Education is not "a market." And that may be the key to conflicts in the education reform world.
For far too long, earning potential has been the primary justification used for education and education reform in American society. It has driven the "College Degrees for All" push, and the emphasis of STEM subjects to the exclusion and diminishment of the Humanities, and the argument for Common Core State Standards, and the calls for accountability, and the extreme influence of billionaire philanthropists on the crafting of education policy on a local, state, and national level. And the application of capitalist tendencies and market forces to the education is "a disaster waiting to happen," argues Eric Levitz in his Salon.com interview with education professor David Blacker who recently published his warnings in The Falling Rate of Learning and the NeoLiberal Endgame.
The primary target of my critique was large-scale educational reform, the systemic movement. The goals of which, my heart is with: unionization, desegregation, inclusion. But I think my conception of fatalism is that the institution of education is so deeply, structurally tied to a certain trajectory of capitalism that it’s not amenable to structural reforms. So that’s where my pessimism comes from. I think that that kind of mainstream liberal activism, at best, has the effect of softening blows that are almost inevitably coming.

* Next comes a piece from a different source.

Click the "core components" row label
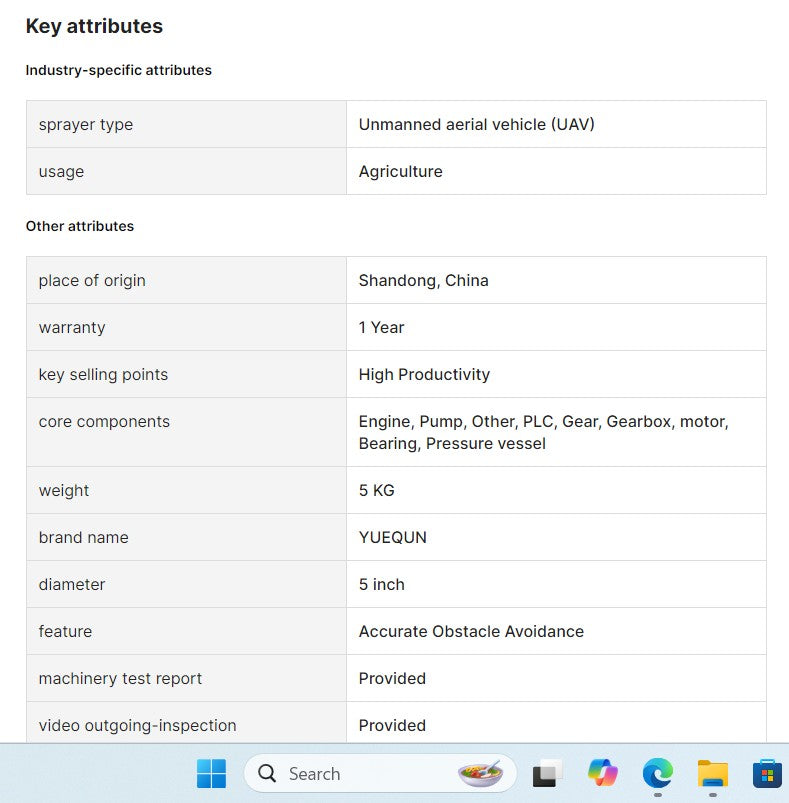Screen dimensions: 789x803 click(104, 421)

The criticism of market forces in education was challenged by writer Matt Bruenig who warned that reformers' naive focus on education in Finland was a misguided approach to the problems of the American education system. A lack of understanding for how Finland applies egalitarian ideals to its education system and social welfare leads reformers to believe that Finland's emphasis on teacher quality will not only solve students' academic shortcomings but will also solve the nation's inequality issues. This is, of course, fundamentally not true. But that won't dissuade a billionaire like Bill Gates who has decided - with little evidence or reasoning - that 80% of Americans need bachelors degrees. In believing that because college-degree holders earn more money that simply increasing the number of degreed citizens will magically raise wages and decrease income inequality, Bill Gates has abandoned all the critical thinking that is supposed to be at the heart of the Common Core revolution.
Yet, the power of market forces has led to Bill Gates' ability to almost singlehandedly wage a "coup" in the education world.